The Dollar in Years When a New President Is Inaugurated

January 17, 2017

In February 1973, the second dollar devaluation in 14 months failed to stem heavy speculative downward pressure on the U.S. currency. Just a couple of weeks later, fixed exchange rates imposed by rigidly automatic central bank intervention were ended against the currencies of other advanced economies. A new system of floating exchange rates was born, first without any role for U.S. intervention. By July 1973, however, the need for some U.S. intervention at times of disorderly market conditions was reintroduced. Richard Nixon was president at the time. In 1971, he had severed the link between the dollar and gold, and the first presidential change of the floating rate era occurred when Nixon resigned in August 1974.

That was also the only presidential transition in the floating rate era not to follow the constitutional script of election on the first November Tuesday after a November Monday, followed by an inaugural pageant the following January 20th. In all, there have so far been only six new presidents sworn in via such a ceremony in the floating rate era. This Friday, Donald Trump will become the seventh to do so. The six precedents were Carter in 1977, Reagan in 1981, George H. W. Bush in 1989, Clinton in 1993, George W. Bush in 2001, and Obama in 2009.

Some other key countries have had a similar number of political leaders since 1973 as has the United States, while other have experienced considerably more of them. For instance there have been just five German chancellors, six French presidents, six supreme leaders of China. There have also been eight Russian leaders, nine British prime ministers and ten Canadian prime ministers. However, Japan and Italy have revolved through 23 and 27 prime ministers, respectively.

U.S. presidential transitions can trigger significant shifts in the dollar. Deterioration in U.S. inflation and the economy’s trade balance caused the dollar to fall 12.2% against the Deutsche mark  between Carter’s inaugural in 1977 on January 20 and the end of that year and it depreciated roughly 20% additionally during the first ten months of 1978. Dollar weakness was also generated by loose verbal rhetoric from U.S. officials, and losses were not limited to the mark. By late October 1978, the yen was trading 75% above its fixed dollar parity level that had been abandoned in 1973.

Ronald Reagan inherited double digit U.S. inflation but also a reconfigured Fed policy that had shifted from targeting the interest rate to targeting money growth. The dollar’s lowest levels were hit a few quarters before the election of 1980, but confidence was still not high in the determination of the U.S. government and central bank to restore price stability at all costs. The Fed conducted matched sales on the day after the 1980 election. Short-term interest rates soared in 1981, and real interest rates embodied in longer-term rates were also lifted by Reagan’s program of tax cuts that widened the fiscal deficit. From the January 1981 inaugural to the end of 1981, the dollar advanced 12.3% on balance against the mark and 8.9% versus the yen in spite of a substantial but temporary downward correction in late summer.
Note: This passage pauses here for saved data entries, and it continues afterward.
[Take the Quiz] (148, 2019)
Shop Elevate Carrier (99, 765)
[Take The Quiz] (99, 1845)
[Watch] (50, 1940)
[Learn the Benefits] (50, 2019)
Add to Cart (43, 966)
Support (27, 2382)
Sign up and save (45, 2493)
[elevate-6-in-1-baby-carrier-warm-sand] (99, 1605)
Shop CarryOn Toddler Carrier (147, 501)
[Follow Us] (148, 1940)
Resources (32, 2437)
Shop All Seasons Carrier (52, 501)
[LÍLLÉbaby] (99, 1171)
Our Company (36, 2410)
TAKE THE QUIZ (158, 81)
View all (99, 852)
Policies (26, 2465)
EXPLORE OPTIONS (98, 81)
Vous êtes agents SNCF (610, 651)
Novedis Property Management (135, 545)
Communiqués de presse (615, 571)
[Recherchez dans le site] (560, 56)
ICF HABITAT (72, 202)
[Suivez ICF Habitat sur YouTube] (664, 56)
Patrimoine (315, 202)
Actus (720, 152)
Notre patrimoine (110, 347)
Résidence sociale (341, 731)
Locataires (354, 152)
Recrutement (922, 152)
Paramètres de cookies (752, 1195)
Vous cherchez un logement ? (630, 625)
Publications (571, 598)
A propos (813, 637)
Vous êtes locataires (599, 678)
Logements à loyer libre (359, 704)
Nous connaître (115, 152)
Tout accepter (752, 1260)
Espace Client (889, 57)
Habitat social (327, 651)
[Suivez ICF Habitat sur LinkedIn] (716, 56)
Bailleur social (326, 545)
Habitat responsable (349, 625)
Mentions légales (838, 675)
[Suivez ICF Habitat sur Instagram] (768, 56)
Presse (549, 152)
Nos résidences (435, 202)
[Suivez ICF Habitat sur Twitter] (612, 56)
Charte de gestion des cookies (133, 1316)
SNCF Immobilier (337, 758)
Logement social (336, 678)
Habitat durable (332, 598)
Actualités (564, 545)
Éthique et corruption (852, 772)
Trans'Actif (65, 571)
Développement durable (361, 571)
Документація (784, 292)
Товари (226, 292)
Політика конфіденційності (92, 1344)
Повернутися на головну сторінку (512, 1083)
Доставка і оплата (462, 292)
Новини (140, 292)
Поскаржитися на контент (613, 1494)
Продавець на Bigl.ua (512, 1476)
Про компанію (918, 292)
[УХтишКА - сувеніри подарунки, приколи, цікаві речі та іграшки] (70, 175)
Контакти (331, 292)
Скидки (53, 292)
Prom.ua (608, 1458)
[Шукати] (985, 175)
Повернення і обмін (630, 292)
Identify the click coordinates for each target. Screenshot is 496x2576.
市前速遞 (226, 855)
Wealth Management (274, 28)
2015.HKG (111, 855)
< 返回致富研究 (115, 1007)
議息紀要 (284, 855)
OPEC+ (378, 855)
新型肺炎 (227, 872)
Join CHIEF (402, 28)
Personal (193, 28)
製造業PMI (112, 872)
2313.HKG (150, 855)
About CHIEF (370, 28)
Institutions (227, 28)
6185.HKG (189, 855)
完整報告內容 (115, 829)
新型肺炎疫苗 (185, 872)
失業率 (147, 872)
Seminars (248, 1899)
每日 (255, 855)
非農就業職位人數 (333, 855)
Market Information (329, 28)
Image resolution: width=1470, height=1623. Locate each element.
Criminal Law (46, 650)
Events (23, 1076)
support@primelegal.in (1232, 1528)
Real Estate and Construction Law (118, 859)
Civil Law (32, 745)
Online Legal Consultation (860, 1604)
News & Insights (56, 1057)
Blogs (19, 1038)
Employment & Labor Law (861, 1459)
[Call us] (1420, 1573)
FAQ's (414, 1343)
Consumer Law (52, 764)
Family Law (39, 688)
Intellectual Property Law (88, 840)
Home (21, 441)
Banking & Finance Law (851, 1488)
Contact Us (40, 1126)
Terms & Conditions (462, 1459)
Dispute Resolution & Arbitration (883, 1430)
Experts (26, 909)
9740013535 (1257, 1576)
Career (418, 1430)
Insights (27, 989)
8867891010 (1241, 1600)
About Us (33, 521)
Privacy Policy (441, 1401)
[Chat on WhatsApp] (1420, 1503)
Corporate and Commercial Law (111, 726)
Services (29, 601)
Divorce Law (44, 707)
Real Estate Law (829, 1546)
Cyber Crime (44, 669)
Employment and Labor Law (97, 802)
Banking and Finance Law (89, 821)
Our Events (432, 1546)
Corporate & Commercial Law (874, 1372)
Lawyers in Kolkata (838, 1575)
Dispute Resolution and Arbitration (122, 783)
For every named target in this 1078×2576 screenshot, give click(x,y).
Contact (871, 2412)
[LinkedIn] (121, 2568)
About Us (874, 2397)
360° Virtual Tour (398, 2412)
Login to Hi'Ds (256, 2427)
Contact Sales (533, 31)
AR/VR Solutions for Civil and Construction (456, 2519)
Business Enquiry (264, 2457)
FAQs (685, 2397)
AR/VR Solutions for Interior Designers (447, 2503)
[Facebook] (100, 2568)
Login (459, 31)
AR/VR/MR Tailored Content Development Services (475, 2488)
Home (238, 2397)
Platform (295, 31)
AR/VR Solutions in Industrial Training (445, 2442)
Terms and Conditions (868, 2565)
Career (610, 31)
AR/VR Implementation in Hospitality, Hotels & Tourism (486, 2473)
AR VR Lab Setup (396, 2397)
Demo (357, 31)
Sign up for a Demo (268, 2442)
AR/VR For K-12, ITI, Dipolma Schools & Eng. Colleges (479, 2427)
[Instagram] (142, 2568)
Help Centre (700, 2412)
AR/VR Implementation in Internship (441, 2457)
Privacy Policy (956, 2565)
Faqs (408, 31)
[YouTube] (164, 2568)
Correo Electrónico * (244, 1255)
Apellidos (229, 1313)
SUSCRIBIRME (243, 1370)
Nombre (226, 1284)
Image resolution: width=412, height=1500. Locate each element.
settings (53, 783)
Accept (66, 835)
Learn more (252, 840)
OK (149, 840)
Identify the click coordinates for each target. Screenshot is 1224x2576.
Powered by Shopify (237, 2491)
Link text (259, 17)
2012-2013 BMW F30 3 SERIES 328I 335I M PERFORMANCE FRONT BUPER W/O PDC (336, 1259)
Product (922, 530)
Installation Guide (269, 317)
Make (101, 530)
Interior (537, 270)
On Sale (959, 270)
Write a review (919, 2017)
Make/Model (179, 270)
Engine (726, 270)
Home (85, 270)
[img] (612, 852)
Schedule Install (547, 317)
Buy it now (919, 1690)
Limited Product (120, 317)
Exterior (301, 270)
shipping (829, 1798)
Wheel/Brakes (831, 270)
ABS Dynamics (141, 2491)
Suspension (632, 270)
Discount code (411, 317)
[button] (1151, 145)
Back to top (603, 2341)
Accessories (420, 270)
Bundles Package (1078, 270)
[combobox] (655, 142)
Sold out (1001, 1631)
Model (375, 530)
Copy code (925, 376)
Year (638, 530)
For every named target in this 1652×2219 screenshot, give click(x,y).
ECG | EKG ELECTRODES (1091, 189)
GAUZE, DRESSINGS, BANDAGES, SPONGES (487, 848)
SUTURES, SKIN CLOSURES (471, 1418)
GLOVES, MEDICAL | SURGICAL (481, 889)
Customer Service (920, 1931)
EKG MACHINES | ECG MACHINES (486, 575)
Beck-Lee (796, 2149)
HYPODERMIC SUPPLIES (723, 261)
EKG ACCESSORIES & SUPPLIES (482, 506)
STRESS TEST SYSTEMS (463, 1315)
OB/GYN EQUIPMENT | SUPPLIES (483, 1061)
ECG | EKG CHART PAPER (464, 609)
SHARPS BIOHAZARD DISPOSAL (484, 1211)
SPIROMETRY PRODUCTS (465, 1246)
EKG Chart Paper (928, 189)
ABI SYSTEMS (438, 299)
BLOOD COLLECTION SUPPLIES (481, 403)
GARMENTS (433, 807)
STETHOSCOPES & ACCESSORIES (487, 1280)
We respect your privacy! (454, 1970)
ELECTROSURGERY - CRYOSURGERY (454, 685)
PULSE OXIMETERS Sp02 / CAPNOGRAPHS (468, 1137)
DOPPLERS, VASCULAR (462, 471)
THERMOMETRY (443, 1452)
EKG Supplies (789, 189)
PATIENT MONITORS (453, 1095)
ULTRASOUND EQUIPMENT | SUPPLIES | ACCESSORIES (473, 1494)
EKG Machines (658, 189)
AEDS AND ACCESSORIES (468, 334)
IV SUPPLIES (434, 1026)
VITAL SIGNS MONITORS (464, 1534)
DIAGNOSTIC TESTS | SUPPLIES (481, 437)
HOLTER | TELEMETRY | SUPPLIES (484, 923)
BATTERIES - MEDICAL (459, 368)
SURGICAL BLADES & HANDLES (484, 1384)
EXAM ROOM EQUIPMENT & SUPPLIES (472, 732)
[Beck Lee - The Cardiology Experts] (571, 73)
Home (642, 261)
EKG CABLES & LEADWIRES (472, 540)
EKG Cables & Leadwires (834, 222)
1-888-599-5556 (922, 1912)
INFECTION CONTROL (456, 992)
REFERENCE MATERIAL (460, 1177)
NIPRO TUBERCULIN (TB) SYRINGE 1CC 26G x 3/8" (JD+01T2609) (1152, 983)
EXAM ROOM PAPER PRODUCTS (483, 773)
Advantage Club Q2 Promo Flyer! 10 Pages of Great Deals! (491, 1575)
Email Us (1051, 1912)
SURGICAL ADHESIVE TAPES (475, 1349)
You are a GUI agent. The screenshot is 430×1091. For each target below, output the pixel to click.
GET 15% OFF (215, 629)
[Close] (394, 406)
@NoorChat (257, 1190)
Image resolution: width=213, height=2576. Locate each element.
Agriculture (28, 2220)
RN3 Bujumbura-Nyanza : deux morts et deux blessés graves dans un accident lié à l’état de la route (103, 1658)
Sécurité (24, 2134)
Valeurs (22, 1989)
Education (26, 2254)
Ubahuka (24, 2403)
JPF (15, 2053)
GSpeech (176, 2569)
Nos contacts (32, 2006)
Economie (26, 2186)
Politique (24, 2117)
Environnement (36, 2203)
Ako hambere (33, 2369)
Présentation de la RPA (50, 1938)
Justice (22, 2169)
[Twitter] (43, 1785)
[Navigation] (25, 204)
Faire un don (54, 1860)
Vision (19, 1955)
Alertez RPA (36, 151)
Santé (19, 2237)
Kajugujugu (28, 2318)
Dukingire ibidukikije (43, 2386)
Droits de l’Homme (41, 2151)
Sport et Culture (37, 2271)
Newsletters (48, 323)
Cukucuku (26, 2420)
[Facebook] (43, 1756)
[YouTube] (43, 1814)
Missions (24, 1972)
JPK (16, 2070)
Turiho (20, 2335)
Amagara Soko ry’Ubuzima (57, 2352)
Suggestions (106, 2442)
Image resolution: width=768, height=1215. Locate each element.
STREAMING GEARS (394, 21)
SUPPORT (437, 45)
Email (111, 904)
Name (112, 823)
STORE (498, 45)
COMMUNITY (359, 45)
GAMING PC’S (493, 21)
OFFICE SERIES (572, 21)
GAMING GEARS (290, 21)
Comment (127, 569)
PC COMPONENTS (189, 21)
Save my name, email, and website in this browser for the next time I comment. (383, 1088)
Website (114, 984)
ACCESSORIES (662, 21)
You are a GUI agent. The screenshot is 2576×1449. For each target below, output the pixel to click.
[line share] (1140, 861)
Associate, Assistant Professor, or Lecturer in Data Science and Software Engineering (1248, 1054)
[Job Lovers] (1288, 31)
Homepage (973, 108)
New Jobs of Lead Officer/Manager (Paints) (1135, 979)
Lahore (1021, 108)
There would be two more big corrections within a multi-year period of recovery that saw the dollar ultimately double in value by early 1985.

In 1988, voters elected a new president but chose continuity rather than change, electing Reagan’s vice president to succeed him. The dollar had fallen considerably in 1985-87 but proved well-bid in the first several months of Bush’s presidency. That rally peaked in June 1989, however. And by the end of the first year, it was on balance 8.5% weaker than at the time of the inaugural. Unlike 1981, the dollar did not march to the same beat against all currencies in 1989. From the inaugural to yearend, it climbed 11.9%.

Bill Clinton’s first term as president began with some considerable bashing of Japanese trade practices, led by his first Secretary of the Treasury, Lloyd Bentsen. Not surprisingly, the dollar fell 10.5% between the inaugural in 1993 and the end of that year. But against the mark, the U.S. currency rose 8.2%.

The U.S. economy experienced a mild recession in much of 2001. Once that ended, the nation was coping with the shock of the 9/11 attack. 2001 was also early days in the European single currency experiment. The euro’s record low against the dollar had been set at $0.8228 in October of 2000, and it was perceived with suspicion in the early days of the Bush43 presidency. The dollar ended 2001 some 5% stronger than its inaugural day value against the euro. The U.S. currency performed even more strongly against the yen, rising 12.3% in the same span.

The sixth and last time that a new person was sworn in on January 20 occurred eight years ago and occurred under the most dire circumstances since Roosevelt replaced Hoover in 1933. Stocks were in free fall. Real GDP had plunged 8.2% in the final quarter of 2008, and the 3-month presidential transition period (November 2008 to January 2009) had seen non-farm payroll employment plummet by 2.255 million workers. From the inaugural to the end of 2009, the dollar fell 9.8% on balance against the euro but managed to rise 3.2% against the yen.

Two generalizations emerge from this history. First, dollar/yen and EUR/USD moved in opposite directions in three of the last five precedents. Secondly, changes in the White House’s occupant can be followed by significant dollar movement. Each of the six instances since 1976 saw a double-digit change in the yen or euro.